• Your instructions:
Continue the biography of the wrestler Abe Coleman from where it stops.

Personal information
- Born: Abe Kelmer September 20, 1905 Żychlin, Congress Poland, Russian Empire (now Poland)
- Died: March 28, 2007 (aged 101) Queens, New York, U.S.
- Spouse: June Miller ​ ​(m. 1939; died 1987)​

Professional wrestling career
- Ring name(s): Abe Coleman Hebrew Hercules Jewish Tarzan Little Hercules
- Billed height: 5 ft 3 in (1.60 m)
- Billed weight: 220 lb (100 kg)
- Billed from: Los Angeles, California
- Debut: 1927
- Retired: 1961

= Abe Coleman =

Polish professional wrestler, promoter and referee

Abe Kelmer / Abba Kelmer (September 20, 1905 – March 28, 2007) was a Polish professional wrestler, promoter and referee, known by the ring names Abe Coleman, Hebrew Hercules, and Jewish Tarzan. At the time of his death, Coleman was believed to be the oldest professional wrestler in the world, and the only known wrestler to live past the age of 100 years.

== Early life ==
Kelmer was born to a Jewish family in Żychlin, Congress Poland in 1905. His father was a coal-seller. Kelmer had 15 older brothers and sisters, some of whom died in the Holocaust. In 1923, he emigrated to Winnipeg, Manitoba, Canada, and later moved to New York City in the United States.

• Stored data:
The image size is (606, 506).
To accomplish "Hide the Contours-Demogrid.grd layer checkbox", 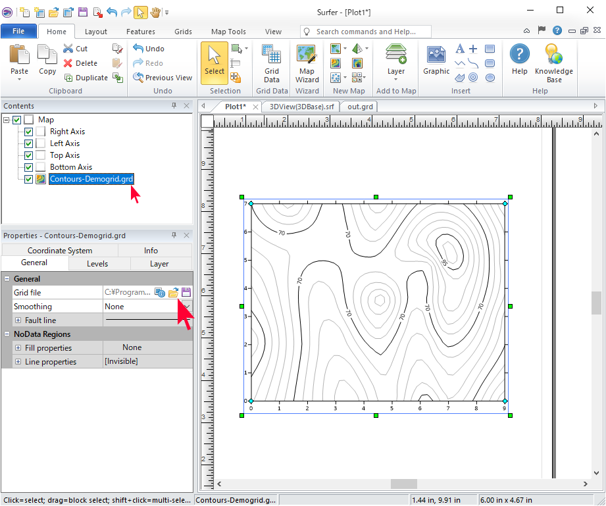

• Response box:
== Professional wrestling career ==
According to the Canadian Online Explorer's Greg Oliver, there is debate regarding Kelmer's debut in professional wrestling. In 1929, local promoter Rudy Miller offered Coleman $25 to wrestle after seeing him work out in a Brooklyn gym. Despite this, an "Abe Coleman" wrestled to a draw with George Deslonchamps on March 19, 1928, at Madison Square Garden, but it is unknown if it was Kelmer or another wrestler with the same ring name.

Credited for inventing the dropkick, Coleman claims his inspiration to create the move came from kangaroos he observed while on a tour of Australia in 1930.

Coleman was never a champion but regarded as a solid mid-card standby. In the 1930s, Coleman defeated Jim Londos in a match in a Mexico City bullring in front of 60,000 spectators. During a 1936 match against Man Mountain Dean in front of 36,000 people, Coleman slammed Dean to the ground, breaking the ring mat and dropping the pair down to the arena floor.

Following his retirement from active in-ring competition, Coleman became a professional wrestling referee. He also promoted several wrestling shows with Bill Johnston.

== After wrestling ==
Following his retirement from wrestling, Kelmer inspected license plates for the New York State Department of Motor Vehicles.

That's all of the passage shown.